Colgada sobre un espolón rocoso entre los ríos Duratón y Caslilla, Sepúlveda es historia pura del nordeste segoviano: villa de fuero famoso en la Edad Media, conocida como la villa de las siete llaves por las siete puertas de su muralla, y hoy puerta de entrada a uno de los paisajes más impresionantes de Castilla, las Hoces del Río Duratón.
Un paseo por la villa de las siete llaves
El casco histórico, declarado Conjunto Histórico-Artístico, se recorre a golpe de cuesta. Empieza en la Plaza de España, presidida por el antiguo castillo y las casas porticadas de tonos rojizos, y sube hasta la iglesia de El Salvador, consagrada en el siglo XI y considerada el románico más antiguo de la provincia, con su atrio porticado y esa torre que domina los tejados. Completa la ruta con la iglesia de la Virgen de la Peña, en cuyo mirador la villa se asoma al abismo del Duratón, la judería vieja y las puertas del Ecce Homo o del Azogue. Cada rincón regala una panorámica distinta de barrancos y páramos.
Las Hoces del Duratón, el reino del buitre leonado
A las afueras arranca el Parque Natural de las Hoces del Río Duratón, donde el río se encaja en un cañón de paredes de más de cien metros habitado por una de las mayores colonias de buitre leonado de Europa, además de alimoches y águilas. Las opciones para explorarlo:
- La senda de la ermita de San Frutos, el rincón más icónico: una ermita del siglo XII plantada sobre un meandro vertiginoso, con la leyenda de la cuchillada del santo incluida.
- La senda de los Dos Ríos, que sale de la propia Sepúlveda y recorre el fondo del cañón, fácil y preciosa.

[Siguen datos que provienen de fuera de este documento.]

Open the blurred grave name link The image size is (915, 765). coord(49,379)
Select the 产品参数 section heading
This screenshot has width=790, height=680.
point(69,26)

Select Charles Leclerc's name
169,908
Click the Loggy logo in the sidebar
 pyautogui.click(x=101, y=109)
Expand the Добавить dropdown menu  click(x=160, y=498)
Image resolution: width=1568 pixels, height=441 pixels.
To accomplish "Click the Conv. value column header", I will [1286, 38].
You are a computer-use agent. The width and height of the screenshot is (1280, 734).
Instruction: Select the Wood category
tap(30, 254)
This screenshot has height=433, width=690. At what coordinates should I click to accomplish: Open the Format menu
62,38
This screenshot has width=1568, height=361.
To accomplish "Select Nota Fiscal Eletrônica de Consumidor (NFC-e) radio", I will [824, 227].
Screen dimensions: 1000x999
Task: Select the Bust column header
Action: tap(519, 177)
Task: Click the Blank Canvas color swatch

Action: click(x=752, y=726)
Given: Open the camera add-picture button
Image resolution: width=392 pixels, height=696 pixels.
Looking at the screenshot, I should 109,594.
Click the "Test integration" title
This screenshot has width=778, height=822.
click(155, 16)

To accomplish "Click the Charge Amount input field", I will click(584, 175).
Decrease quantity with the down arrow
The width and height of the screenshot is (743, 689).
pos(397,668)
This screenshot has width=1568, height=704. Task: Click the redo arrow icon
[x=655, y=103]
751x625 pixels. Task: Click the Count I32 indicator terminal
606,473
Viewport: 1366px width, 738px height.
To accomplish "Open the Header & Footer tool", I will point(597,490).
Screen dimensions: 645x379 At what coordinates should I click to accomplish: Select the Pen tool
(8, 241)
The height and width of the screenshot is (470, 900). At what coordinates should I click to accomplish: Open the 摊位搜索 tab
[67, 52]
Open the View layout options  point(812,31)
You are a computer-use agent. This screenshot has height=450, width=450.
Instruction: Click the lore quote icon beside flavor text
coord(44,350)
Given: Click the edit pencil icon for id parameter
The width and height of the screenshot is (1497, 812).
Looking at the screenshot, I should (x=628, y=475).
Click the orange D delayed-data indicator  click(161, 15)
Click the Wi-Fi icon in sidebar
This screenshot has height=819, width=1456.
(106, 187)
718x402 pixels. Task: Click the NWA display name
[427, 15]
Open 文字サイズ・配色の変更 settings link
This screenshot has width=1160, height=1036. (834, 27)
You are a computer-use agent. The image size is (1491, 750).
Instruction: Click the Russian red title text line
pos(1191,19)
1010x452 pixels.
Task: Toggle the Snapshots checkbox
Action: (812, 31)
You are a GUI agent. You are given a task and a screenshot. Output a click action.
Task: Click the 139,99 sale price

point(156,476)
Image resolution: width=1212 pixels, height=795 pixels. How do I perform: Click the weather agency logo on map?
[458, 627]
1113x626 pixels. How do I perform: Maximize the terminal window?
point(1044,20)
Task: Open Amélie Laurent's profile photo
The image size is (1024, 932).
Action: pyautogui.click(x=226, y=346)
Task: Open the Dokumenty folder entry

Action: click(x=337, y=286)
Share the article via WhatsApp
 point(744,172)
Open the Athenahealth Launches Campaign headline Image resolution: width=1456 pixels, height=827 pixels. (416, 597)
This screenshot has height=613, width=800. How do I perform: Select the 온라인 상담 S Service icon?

- El descenso en piragua por el tramo embalsado, una gozada en los meses cálidos.
Para las sendas pedregosas del cañón conviene calzarse unas botas de montaña que agarren bien, y en las subidas al páramo se agradecen unos bastones de trekking, sobre todo con calor. El accesorio estrella, eso sí, son unos buenos prismáticos: ver a decenas de buitres despegar de los cortados al calentarse la mañana es un espectáculo que no se olvida.
El templo del asado
Sepúlveda es, junto a su vecina Pedraza, capital indiscutible del cordero lechal asado en horno de leña. Sus figones y mesones centenarios llevan generaciones bordándolo, siempre acompañado de ensalada, buen pan y vino de la Ribera del Duero, que queda a un paso. Los fines de semana la villa se llena de peregrinos del asado, así que reserva sí o sí.
Cómo llegar y cuándo ir
Sepúlveda está a unos 60 kilómetros de Segovia y a poco más de hora y media de Madrid por la A-1. La primavera y el comienzo del verano son ideales para el cañón, con el cortado en plena actividad de cría; el otoño tiñe de ocres las choperas del Duratón y el invierno, con escarcha, tiene una belleza austera muy castellana. Ten en cuenta que el acceso en coche a San Frutos se regula en temporada alta y que en época de nidificación algunos tramos se cierran: consulta el centro de interpretación de la villa antes de salir.
Piedra dorada, vuelo de buitres y olor a horno de leña: Sepúlveda condensa lo mejor de Castilla en un solo fin de semana. Solo te falta venir a comprobarlo.